- _PROMPT A_: In the excerpt on charismatic prophets and Trump, how old did Curt Landry say Trump would be on his first day in office?
- _PROMPT B_: Pick up the excerpt on charismatic prophets and Trump after its final quoted line and carry it forward.

- _EXCERPTED TEXT_:
◇ ◇ ◇ ◇ ◇
White has taken Peale’s positive thinking theology into the 21st century with her perfectly coiffed blond hair, haute couture wardrobe, strutting on her church stage in gold stiletto sandals. During a January 2025 sermon, “How to Fight and Win in Spiritual Warfare”, an Elton John look-alike keyboardist provided syncopated background riffs while White, on this occasion, in skinny jeans, over-the-knee high-heeled boots, and a chic faux shooting jacket, warns listeners about a malevolent “league” of people who don’t even like each other coming together to “work treason against God’s people.” She repeats the word “treason” with added emphasis.

Like White, many lesser-known self-proclaimed prophets and visionaries produce massive “revelatory” content for numerous television and radio shows, websites and podcasts, social media posts and reels. Because these soothsayers are virtually all charismatic, they overwhelmingly endorse Trump’s politics. After his 2016 victory, Oklahoma-based “Messianic rabbi” (meaning a Jewish clergyman who believes in Jesus) Curt Landry wrote to his supporters that Trump was God’s “anointed.” He could prove this assertion with simple math: the 45th president would be “70 years, 7 months, and 7 days old on his first day in office,” alluding to a sequence of three numeral sevens, which many charismatic Christians believe symbolizes God’s perfect work on earth.

“For rebellion is as the sin of witchcraft, and stubbornness is as iniquity and idolatry.”
◇ ◇ ◇ ◇ ◇
- _DATASET EXCERPTS_:

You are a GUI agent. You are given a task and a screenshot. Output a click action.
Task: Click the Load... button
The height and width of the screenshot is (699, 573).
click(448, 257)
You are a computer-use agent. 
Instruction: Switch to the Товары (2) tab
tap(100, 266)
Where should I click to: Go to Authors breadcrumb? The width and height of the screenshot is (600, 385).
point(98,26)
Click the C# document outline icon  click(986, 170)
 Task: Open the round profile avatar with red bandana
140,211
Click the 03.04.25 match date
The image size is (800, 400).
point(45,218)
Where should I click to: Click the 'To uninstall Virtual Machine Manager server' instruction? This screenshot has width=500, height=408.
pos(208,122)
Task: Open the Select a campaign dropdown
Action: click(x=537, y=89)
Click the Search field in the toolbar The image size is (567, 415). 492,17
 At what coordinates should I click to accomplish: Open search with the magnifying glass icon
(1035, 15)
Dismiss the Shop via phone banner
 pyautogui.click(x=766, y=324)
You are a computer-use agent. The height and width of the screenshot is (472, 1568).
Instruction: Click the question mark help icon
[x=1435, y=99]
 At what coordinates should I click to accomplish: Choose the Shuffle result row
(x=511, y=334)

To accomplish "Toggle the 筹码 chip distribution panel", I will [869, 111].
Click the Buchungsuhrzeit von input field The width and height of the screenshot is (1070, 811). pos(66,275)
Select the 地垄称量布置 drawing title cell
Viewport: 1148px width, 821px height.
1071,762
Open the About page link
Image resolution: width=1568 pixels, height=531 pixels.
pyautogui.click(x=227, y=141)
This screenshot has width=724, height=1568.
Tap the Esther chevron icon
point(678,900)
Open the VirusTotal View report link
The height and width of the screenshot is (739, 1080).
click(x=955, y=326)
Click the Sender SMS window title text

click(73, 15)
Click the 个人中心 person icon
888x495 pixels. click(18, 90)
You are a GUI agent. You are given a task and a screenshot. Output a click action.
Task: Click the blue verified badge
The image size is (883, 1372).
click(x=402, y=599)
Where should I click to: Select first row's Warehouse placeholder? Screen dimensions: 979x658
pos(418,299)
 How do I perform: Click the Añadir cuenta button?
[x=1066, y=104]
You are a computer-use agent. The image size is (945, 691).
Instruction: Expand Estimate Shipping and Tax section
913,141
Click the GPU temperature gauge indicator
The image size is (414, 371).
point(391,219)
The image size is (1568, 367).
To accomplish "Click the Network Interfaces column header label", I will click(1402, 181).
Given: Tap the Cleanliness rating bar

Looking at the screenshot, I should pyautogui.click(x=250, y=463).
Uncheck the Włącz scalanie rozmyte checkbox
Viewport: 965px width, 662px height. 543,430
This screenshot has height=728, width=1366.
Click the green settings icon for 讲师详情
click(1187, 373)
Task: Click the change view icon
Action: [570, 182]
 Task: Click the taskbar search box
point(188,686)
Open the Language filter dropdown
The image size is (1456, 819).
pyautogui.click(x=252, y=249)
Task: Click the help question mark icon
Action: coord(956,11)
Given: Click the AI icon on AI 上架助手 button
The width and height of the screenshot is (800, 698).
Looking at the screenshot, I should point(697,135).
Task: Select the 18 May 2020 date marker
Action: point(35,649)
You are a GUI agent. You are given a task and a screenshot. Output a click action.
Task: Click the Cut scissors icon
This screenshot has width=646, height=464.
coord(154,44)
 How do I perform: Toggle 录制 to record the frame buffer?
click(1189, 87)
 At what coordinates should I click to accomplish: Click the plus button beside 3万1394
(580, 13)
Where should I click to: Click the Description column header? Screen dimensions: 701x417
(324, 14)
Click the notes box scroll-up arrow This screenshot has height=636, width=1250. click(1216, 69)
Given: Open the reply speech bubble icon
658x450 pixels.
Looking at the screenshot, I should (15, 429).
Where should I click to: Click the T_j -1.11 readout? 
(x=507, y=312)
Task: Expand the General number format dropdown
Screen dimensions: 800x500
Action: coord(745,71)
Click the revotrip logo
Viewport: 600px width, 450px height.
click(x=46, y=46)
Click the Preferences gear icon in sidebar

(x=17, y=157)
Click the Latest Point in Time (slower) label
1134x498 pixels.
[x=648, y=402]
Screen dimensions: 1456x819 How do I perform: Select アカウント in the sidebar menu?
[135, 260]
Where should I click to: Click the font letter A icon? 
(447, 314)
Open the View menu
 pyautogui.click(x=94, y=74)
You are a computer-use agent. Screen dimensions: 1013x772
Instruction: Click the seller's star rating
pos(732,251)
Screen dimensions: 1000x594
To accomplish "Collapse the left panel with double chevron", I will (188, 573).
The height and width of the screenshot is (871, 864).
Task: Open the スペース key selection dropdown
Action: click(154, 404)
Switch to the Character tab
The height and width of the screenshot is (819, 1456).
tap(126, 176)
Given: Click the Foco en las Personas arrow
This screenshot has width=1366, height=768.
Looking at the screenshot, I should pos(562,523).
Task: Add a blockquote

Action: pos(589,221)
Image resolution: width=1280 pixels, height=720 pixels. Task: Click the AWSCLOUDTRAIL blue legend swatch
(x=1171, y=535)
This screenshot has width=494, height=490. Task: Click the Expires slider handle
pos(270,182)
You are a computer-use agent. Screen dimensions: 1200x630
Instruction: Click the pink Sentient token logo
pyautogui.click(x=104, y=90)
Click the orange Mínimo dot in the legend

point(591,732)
◇ ◇ ◇ ◇ ◇
- _EXERCISE OUTPUT A_: 70 years, 7 months, and 7 days old.

- _EXERCISE OUTPUT B_:
One of the superstars in the prophetic circuit is Jonathan Cahn, another messianic rabbi, who tells of being converted to Christ after being hit by a train locomotive when he was a teenager. Cahn checks all the right boxes for evangelicals eager to receive messages from God: as a Jew by birth, his ethnicity places him closer to the flesh-and-blood Jesus; a bearded, short, and stocky dark-complexioned man, he conjures the prophets of the Hebrew scriptures (it doesn’t hurt that he almost always dresses exclusively in black, head to toe). As a prolific author of a string of best-selling books with titles like The Harbinger, The Book of Mysteries, The Dragon’s Prophecy, and the Oracle, he feeds readers a constant stream of dopamine hits, claiming God’s spirit directly delivers writings to him. Cahn has been the most explicit and detailed apologist for Trump’s divinely appointed role in God’s end-times plan for the salvation of souls and the restoration of divine order in the universe. He stresses the mystical connections between Trump’s last name, birthdate, election, and relocation of the US Embassy to Jerusalem, vigorously defending Trump’s post of a meme declaring himself on a “mission from God.”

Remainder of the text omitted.